- [WORKING DATA]

########################################

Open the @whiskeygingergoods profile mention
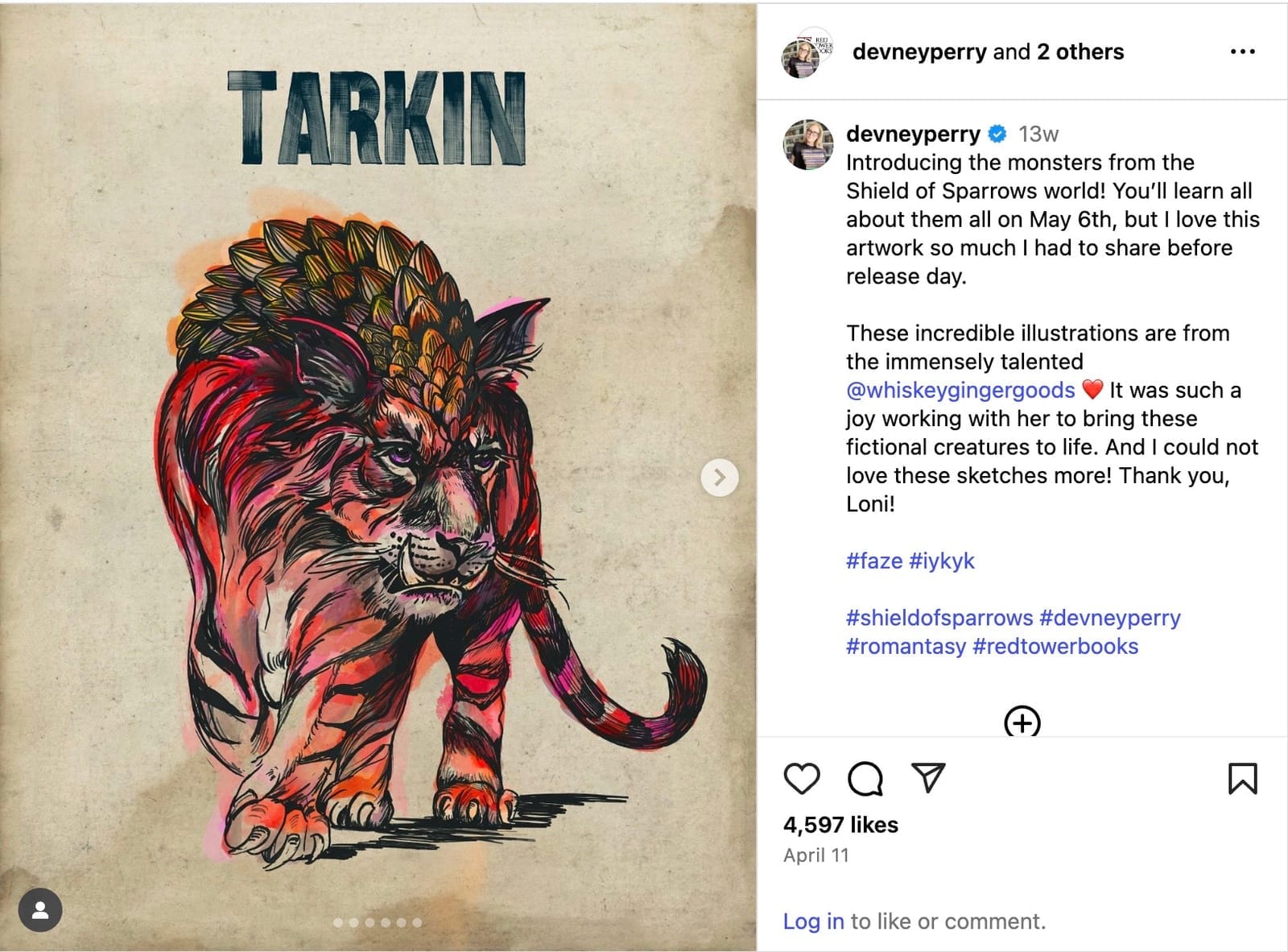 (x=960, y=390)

########################################

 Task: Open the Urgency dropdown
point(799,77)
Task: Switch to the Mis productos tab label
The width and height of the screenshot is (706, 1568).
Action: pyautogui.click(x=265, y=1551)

########################################

- [SHORT TASK] Copy out the listing from the line containing "Task: Switch to the Mis productos tab label" to the line containing "Action: pyautogui.click(x=265, y=1551)", both included, with each line unchanged.

- [WRITTEN SOLUTION]
Task: Switch to the Mis productos tab label
The width and height of the screenshot is (706, 1568).
Action: pyautogui.click(x=265, y=1551)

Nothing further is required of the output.